Ralph Dumain rdumain at igc.org
Sat Feb 21 13:34:10 EST 2004


I'm not a member of ASIST, so I'm disqualified from voting on 
anything.  But I want to point out that "critical theory" was in the 
original description of SIG/AH, and I cut it out when rewriting the mission 
statement.  I think the mission statement is perfect as is.

Just to make sure we are on the same page, do we all mean the same thing by 
"critical theory"?  I understand the term to refer to the Frankfurt School, 
and secondarily to other developments in cultural theory over the past 
three-four decades.  I cut 'critical theory' out of the mission statement 
because I thought it was too narrow and partisan a declaration for that 
purpose.  Critical theory as I understand it--about which I know a great 
deal, BTW--is one legitimate approach to theoretical and social criticism 
viz. information issues, but I think it is unwise to canonize one family of 
theoretical approaches in the mission statement.
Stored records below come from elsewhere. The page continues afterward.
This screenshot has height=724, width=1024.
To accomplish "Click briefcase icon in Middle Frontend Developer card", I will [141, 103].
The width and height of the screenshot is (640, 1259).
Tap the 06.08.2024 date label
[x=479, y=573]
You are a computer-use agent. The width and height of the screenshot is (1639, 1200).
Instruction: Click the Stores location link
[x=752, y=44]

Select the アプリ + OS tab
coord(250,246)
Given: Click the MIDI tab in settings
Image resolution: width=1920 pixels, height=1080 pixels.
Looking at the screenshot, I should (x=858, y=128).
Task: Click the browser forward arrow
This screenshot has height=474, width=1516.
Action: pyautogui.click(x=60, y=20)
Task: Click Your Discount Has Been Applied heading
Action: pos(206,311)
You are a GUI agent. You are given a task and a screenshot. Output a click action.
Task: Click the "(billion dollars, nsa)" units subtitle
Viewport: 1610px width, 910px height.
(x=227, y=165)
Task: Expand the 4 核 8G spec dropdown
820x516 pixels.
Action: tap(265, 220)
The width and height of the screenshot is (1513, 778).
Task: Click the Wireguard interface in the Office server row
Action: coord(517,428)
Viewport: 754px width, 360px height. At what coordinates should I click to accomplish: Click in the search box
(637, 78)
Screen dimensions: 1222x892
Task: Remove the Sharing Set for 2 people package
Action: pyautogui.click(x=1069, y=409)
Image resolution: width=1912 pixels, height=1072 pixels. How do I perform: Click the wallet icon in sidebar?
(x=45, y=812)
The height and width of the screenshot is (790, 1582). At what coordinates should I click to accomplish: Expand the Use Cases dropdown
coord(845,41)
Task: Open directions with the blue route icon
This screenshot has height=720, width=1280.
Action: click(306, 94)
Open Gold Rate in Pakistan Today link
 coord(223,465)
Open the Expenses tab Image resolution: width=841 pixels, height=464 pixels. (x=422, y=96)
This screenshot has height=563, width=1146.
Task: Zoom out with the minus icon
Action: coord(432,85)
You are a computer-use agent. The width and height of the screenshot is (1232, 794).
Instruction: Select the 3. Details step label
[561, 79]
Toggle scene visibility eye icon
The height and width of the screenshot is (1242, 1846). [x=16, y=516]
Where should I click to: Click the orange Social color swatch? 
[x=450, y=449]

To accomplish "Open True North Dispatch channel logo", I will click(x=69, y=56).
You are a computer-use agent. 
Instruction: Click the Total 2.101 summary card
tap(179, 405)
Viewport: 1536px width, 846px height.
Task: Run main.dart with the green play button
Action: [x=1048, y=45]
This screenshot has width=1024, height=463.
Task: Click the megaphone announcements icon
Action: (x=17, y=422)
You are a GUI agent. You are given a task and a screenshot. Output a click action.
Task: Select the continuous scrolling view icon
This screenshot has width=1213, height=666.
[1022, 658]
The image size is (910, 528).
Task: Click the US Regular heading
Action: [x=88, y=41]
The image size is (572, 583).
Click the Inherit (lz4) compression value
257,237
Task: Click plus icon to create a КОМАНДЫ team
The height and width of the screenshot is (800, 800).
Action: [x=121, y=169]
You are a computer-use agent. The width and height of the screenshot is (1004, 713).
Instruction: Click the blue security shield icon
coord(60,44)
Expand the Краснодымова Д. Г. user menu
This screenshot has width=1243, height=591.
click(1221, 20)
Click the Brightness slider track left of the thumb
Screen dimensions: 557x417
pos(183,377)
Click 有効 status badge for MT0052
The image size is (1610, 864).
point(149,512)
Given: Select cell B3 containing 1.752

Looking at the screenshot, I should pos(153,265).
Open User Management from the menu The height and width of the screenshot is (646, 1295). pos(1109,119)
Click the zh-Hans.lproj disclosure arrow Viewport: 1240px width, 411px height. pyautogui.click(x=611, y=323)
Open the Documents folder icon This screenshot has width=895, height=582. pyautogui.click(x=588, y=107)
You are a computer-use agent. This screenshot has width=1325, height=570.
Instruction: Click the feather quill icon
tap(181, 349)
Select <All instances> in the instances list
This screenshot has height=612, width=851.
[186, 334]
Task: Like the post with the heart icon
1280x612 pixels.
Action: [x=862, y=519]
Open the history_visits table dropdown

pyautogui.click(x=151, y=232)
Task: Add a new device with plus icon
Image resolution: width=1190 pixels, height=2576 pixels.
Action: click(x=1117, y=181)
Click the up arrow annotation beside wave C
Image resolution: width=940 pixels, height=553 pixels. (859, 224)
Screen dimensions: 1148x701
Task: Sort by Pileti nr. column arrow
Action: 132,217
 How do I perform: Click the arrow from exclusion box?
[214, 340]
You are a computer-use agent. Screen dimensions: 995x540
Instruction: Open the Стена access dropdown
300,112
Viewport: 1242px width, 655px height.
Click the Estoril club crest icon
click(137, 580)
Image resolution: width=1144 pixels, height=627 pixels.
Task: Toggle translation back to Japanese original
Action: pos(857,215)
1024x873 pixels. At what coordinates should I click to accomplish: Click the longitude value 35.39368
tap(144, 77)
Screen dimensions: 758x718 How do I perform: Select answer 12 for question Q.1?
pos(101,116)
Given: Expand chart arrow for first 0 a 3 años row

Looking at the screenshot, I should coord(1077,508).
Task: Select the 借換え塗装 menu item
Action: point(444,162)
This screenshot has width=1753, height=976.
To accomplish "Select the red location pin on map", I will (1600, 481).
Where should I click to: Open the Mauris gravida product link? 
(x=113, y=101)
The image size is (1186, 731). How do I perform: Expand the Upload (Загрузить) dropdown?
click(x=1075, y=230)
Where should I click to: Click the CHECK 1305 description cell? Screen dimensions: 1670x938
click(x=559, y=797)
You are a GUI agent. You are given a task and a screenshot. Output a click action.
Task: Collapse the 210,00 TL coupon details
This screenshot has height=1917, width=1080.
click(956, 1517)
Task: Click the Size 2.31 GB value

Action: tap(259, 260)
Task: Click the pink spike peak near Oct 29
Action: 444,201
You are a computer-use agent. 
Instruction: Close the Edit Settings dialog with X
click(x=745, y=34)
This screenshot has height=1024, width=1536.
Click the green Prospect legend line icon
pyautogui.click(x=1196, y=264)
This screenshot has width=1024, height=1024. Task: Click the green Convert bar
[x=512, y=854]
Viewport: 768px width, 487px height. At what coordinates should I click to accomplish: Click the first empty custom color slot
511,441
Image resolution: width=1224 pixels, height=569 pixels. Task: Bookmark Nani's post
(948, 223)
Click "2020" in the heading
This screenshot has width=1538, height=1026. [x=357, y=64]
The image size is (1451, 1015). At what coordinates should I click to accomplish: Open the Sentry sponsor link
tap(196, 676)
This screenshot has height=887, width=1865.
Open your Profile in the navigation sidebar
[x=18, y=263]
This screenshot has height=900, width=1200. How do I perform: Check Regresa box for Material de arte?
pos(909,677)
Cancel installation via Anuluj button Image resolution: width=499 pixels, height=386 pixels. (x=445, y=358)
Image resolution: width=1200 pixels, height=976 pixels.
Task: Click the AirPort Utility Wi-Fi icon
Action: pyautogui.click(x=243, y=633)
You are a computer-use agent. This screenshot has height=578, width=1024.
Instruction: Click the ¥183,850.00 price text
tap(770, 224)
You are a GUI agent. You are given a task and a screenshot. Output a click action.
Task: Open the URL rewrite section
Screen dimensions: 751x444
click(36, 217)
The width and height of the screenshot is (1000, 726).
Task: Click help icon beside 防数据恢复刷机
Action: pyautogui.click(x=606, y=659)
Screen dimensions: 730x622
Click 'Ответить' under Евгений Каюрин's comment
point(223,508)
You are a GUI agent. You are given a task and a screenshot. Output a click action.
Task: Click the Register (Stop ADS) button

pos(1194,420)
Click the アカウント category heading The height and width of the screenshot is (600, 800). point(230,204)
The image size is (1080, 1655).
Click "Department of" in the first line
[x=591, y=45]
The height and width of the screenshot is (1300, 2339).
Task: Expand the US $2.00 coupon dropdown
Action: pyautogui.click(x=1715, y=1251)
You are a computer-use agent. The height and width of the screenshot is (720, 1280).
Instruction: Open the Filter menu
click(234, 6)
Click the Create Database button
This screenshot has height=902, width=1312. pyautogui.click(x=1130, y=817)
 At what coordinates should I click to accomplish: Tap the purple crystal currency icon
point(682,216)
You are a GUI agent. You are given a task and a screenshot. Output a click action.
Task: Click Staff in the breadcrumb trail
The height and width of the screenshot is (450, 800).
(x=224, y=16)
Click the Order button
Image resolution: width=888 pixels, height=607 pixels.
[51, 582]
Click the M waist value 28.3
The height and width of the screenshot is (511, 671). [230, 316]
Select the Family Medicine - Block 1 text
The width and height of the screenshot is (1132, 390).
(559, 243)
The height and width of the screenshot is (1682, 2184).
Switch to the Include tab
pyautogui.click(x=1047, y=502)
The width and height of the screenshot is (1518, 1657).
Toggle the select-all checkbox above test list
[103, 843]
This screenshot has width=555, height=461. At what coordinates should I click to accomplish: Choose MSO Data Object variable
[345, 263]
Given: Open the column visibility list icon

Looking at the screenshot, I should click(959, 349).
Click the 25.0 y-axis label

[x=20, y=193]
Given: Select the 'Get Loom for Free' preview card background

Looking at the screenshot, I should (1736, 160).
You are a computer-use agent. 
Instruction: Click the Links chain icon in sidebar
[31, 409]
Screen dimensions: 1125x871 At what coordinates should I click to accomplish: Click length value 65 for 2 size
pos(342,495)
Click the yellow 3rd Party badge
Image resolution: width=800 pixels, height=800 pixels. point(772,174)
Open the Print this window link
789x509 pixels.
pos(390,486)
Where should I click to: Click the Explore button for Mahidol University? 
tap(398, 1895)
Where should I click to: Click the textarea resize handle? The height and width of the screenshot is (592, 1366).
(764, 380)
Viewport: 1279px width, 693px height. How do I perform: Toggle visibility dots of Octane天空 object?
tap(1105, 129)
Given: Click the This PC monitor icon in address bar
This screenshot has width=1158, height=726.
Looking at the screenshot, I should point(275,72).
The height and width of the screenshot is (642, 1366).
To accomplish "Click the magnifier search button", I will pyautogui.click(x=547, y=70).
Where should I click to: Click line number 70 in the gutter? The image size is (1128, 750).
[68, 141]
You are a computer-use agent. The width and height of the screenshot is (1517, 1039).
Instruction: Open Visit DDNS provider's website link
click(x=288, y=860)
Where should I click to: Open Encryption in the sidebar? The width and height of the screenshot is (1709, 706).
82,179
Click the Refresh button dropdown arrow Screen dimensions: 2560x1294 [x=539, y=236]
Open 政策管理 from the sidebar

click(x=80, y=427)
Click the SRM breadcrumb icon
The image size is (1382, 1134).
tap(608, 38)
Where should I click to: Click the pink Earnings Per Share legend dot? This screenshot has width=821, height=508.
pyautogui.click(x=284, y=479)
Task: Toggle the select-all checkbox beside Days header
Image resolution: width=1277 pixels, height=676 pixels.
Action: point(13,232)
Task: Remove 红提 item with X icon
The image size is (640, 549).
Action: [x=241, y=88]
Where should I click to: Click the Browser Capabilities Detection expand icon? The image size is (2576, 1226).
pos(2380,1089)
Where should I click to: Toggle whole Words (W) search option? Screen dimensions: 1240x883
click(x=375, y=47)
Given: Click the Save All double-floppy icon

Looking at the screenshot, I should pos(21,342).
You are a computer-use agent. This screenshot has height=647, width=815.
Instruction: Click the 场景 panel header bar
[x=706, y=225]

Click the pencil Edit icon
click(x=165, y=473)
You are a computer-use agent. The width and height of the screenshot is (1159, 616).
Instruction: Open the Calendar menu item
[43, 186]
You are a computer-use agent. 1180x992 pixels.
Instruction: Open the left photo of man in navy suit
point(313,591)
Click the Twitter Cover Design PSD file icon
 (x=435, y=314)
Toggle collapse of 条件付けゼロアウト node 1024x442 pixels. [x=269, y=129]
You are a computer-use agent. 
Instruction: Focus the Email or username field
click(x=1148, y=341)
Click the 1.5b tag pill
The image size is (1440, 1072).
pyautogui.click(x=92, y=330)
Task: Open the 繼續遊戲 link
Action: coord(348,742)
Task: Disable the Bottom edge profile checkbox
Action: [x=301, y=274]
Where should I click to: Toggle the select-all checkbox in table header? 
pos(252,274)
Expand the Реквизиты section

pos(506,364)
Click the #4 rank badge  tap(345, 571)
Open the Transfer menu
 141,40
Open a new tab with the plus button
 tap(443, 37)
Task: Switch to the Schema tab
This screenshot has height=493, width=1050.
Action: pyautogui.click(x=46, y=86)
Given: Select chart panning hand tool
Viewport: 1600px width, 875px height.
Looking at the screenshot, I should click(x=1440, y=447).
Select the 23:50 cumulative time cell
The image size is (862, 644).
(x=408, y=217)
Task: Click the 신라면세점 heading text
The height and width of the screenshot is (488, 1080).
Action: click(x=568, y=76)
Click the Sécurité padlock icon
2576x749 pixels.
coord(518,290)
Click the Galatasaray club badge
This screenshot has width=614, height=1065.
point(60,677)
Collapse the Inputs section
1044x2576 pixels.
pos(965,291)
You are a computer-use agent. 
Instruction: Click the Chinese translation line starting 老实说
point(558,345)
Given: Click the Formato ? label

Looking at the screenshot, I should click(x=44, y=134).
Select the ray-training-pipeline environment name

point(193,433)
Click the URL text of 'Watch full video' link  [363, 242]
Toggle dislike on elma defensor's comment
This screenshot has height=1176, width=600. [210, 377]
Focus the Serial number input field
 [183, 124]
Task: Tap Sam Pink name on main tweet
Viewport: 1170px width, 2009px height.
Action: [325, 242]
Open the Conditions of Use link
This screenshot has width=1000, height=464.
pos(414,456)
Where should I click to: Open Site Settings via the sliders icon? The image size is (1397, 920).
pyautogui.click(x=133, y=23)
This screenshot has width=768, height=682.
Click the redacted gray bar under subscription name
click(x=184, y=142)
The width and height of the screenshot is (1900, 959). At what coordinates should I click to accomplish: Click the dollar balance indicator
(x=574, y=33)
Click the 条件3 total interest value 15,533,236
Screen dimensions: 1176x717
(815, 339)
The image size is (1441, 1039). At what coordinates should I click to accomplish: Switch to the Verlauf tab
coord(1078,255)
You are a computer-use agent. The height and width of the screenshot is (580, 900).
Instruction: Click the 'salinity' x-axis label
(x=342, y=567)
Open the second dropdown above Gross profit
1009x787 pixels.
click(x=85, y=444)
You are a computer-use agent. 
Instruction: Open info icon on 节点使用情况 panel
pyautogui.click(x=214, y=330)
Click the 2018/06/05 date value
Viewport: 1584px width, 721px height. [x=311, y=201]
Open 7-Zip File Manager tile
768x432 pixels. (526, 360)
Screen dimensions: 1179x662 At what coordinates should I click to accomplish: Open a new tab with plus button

I never heard of SIG-CRIT until now.  This must be a newer SIG.  Can anyone 
tell us what it has done?

As SIG/AH chair, I pursued a number of collaborations in my conference 
programs: with CR, III, BSS, perhaps others I can no longer remember (FIS 
perhaps?).

I should also point out that there were a number of interesting conference 
sessions I discovered at the meetings themselves, without having the chance 
to get in on a collaborative effort.  I'll have to resurrect my old 
programs, but there were a few great sessions of philosophical import.  I 
recall one in particular that occurred on the final afternoon time slot of 
the meeting, when everyone had pretty much gone home.  My guess is this 
scheduling was not accidental.

As for critiques, my impression as a member was that ASIS was essentially a 
combination of entrepreneurs and professors, whose interest sometimes 
overlapped but not always.  I remember one vocal social critic was Thomas 
Froelich [sp?].  I presume he is still active.  There have been other 
philosophical interventions; I remember a few in old issues of JASIS, 
mostly those of which I disapproved.  I did not think that philosophical 
profundity was rife in ASIS, and while I opened by big mouth a few times, I 
did not believe that making an issue out of it would do any good.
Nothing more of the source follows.